When you read about couples not sharing a bed, or even see it represented in movies or TV shows, there’s usually something inherently wrong with their relationship. My grandparents hadn’t shared a bed for as long I’d known them, and they had never been a picture of healthy communication. One article I read online even went as far as to say that couples who don’t sleep together find it harder to resolve arguments.

But it still felt like the better alternative to fighting all the time. And while it hasn’t all been smooth sailing since we made the decision, it’s working for us.

Some people think that because we don’t sleep in the same bed, there’s no intimacy anymore. That we’re just like housemates. But if anything, there’s more intimacy now than there was before. We make sure we touch more incidentally; as we’re passing each other in the kitchen; while we’re cuddling on the couch. Plus, on weekends I typically wake up early and climb into his bed before we face the day together. We’re also more interested in sex now that we’re not tired and moody all the time.

According to clinical psycho-sexual therapist Jacqueline Hallyer, the most important aspect of a relationship is to have enough “skin-to-skin” contact.

“It reduces your stress levels; your cortisol levels go down. It increases your immune functioning and it makes you feel more secure in life, so there’s less anxiety.”

Most couples get this contact at bedtime because it’s the most convenient time to do so, but as we’ve proven, it’s not the only way.

Since we stopped sharing a bed six months ago, Steve has been to the doctor about his inflamed sinuses and his snoring is now under control. We’ve talked about sharing again, but ultimately decided against it.
Admittedly, we do share when we have overnight guests or when we’re on holiday, and we sleep relatively well. The lack of snoring and alarm clocks help. On a permanent basis, though, we’ve grown accustomed to having our own space.

Having separate bedrooms might not be the ideal scenario for every couple. There are a few external factors to consider, like the size of your home and your family, well before you even get to look at the internal ones. But if you’re struggling to sleep, it could be worth a shot.

For Steve and me, it’s the best decision we’ve ever made.

_ _ _

» Explore the material
a: According to the separate-beds text, what profession does it give for Jacqueline Hallyer?
b: Rewrite the passage from the separate-beds text that begins at the words "Since we stopped" and stops after "our own space.", renaming "Steve" to "my partner".

_ _ _

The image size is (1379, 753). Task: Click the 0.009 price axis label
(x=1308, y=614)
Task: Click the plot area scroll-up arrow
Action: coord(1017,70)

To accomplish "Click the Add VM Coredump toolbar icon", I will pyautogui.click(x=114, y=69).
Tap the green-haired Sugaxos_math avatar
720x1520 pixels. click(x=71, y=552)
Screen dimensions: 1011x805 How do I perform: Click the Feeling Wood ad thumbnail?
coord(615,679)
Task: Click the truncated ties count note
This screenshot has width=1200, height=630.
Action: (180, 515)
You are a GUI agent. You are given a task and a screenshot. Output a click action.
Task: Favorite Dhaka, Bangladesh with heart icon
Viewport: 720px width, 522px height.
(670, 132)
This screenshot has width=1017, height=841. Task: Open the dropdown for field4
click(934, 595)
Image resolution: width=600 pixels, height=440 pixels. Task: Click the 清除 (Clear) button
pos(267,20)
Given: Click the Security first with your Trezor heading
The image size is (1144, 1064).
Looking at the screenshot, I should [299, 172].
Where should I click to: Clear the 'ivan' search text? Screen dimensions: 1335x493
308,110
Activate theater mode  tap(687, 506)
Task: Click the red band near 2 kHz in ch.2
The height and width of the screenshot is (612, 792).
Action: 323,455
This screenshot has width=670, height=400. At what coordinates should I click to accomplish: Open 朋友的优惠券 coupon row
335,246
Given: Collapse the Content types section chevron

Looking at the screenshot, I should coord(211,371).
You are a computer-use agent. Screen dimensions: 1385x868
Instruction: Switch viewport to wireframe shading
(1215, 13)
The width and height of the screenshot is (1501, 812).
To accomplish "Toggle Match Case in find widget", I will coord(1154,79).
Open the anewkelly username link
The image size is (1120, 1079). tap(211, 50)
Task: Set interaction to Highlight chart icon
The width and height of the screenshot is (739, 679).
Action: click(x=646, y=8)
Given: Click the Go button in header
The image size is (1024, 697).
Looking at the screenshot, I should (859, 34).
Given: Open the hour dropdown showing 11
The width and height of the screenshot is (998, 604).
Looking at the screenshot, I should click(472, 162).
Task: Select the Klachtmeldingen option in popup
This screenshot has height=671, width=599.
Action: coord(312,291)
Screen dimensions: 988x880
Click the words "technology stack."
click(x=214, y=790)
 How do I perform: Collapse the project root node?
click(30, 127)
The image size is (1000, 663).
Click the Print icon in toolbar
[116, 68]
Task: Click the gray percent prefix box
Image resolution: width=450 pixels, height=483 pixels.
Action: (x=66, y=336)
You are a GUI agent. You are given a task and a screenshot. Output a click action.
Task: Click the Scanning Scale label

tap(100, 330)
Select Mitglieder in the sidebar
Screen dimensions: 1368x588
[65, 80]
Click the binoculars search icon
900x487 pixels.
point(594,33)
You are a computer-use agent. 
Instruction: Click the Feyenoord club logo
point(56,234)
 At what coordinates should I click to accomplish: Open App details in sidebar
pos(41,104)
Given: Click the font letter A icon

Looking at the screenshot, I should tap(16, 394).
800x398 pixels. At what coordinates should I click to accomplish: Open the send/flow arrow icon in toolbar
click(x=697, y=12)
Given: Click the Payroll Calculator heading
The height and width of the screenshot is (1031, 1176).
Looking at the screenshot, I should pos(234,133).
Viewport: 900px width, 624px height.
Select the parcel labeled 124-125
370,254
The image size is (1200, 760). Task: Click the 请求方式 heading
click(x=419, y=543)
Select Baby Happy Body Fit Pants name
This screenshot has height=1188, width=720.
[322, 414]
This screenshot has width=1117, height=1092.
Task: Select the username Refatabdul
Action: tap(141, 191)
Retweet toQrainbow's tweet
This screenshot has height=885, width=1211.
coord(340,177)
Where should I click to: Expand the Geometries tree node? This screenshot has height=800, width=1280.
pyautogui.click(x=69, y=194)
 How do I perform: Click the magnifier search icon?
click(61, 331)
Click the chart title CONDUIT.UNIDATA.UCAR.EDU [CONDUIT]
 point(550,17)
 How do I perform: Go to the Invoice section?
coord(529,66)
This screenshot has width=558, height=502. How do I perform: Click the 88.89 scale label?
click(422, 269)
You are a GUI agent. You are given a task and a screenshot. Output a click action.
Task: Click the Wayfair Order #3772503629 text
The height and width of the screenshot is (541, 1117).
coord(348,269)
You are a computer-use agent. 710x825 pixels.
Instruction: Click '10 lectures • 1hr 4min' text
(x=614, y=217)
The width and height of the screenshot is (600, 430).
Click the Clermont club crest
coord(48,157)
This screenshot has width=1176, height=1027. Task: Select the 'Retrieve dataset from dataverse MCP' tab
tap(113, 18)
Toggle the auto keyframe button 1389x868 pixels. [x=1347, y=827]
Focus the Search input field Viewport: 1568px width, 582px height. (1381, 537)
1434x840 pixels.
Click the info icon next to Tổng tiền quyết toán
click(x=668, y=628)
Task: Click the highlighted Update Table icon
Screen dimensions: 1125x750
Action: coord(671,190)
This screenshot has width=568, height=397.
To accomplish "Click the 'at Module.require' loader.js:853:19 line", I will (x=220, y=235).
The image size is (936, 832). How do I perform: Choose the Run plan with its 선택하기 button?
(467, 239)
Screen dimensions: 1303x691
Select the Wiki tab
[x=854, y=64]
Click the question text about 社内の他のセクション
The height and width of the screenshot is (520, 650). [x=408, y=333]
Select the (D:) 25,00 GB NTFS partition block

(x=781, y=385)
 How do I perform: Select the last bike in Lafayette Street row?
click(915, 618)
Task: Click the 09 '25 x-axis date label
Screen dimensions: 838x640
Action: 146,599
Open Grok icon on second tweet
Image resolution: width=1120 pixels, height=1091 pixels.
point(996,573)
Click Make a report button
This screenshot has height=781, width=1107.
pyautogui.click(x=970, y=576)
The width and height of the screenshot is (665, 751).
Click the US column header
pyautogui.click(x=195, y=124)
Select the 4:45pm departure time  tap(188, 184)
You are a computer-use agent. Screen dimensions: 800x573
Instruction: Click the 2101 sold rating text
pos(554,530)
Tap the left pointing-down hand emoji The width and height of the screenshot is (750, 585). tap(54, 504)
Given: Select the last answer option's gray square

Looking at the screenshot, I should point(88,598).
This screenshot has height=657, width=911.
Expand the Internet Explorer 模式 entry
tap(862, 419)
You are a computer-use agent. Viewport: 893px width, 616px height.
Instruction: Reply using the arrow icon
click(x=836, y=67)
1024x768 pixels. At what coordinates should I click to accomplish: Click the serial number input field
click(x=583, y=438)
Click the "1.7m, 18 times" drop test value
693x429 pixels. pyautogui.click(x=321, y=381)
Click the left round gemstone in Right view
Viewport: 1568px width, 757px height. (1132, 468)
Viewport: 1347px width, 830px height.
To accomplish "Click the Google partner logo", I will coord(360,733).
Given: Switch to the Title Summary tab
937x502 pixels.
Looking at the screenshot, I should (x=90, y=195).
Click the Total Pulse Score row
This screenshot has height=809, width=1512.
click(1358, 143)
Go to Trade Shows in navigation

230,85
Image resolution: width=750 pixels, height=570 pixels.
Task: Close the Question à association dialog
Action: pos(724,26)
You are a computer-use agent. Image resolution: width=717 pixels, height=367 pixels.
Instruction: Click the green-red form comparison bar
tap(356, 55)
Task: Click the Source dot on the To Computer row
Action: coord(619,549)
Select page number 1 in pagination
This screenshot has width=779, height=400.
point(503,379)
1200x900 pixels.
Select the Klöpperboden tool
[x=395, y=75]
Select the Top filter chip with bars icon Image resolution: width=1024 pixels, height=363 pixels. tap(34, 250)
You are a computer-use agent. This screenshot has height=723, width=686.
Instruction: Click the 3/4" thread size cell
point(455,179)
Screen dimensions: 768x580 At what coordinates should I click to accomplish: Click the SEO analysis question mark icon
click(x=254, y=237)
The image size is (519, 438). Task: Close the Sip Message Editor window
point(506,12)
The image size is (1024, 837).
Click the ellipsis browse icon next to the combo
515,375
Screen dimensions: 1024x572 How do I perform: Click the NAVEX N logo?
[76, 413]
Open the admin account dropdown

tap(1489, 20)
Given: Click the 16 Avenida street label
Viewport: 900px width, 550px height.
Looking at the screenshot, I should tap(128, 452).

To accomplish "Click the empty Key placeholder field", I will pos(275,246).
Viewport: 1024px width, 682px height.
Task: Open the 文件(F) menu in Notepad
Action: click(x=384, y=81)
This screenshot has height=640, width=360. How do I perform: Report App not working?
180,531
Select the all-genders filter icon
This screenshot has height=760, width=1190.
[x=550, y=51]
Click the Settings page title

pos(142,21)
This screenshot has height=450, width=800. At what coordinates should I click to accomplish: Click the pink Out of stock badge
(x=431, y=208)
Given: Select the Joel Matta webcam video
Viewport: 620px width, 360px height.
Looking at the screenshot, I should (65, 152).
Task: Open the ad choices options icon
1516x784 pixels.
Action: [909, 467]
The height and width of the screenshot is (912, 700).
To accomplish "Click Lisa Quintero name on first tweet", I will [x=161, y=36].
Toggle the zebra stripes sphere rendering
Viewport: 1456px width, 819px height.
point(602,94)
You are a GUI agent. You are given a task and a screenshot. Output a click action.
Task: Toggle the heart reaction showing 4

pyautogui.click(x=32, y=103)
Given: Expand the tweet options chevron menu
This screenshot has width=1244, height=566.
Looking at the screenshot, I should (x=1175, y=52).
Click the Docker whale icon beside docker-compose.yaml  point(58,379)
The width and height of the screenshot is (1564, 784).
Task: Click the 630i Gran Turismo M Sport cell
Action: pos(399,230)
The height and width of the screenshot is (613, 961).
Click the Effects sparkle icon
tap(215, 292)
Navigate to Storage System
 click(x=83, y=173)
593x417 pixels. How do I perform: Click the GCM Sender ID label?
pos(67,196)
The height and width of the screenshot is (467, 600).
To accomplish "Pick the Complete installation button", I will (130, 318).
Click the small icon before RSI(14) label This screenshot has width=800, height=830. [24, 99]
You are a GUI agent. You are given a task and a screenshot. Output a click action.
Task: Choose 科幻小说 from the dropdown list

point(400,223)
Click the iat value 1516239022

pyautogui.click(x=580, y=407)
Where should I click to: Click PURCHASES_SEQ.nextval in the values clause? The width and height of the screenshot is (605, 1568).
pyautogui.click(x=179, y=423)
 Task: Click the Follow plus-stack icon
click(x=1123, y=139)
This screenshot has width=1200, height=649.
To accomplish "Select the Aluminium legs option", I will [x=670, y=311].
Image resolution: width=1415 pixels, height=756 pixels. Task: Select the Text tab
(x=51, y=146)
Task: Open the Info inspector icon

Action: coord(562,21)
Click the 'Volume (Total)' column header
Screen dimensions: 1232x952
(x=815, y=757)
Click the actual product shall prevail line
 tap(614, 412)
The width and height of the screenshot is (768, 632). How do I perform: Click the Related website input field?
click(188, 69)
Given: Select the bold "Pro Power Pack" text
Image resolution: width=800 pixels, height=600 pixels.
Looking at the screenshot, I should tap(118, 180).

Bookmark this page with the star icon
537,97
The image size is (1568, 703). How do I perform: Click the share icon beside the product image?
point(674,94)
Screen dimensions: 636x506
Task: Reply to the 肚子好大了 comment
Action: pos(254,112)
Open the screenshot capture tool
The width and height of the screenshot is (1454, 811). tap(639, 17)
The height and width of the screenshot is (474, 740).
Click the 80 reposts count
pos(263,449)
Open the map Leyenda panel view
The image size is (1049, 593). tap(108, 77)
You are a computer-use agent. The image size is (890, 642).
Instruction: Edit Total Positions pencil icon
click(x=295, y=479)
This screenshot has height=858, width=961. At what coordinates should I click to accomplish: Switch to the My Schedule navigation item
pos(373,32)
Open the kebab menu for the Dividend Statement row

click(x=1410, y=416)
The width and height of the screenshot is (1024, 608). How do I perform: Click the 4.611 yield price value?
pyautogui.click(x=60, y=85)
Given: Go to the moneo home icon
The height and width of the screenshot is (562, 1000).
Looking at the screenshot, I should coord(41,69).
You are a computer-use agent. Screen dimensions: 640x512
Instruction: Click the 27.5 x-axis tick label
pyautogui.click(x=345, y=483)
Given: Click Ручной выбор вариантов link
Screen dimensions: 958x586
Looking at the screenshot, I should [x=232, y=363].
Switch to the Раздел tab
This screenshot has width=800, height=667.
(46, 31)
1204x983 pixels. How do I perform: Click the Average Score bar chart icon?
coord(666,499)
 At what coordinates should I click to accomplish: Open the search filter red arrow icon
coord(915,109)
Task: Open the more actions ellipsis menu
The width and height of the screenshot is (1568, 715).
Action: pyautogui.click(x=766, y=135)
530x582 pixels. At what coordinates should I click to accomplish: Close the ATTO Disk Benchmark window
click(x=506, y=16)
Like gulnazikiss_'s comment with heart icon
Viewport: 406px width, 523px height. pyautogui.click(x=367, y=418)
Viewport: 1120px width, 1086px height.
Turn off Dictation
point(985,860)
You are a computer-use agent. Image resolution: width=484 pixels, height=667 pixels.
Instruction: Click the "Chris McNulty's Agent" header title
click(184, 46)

_ _ _

» Exercise results
a: Clinical psycho-sexual therapist

b:
Since we stopped sharing a bed six months ago, my partner has been to the doctor about his inflamed sinuses and his snoring is now under control. We’ve talked about sharing again, but ultimately decided against it.
Admittedly, we do share when we have overnight guests or when we’re on holiday, and we sleep relatively well. The lack of snoring and alarm clocks help. On a permanent basis, though, we’ve grown accustomed to having our own space.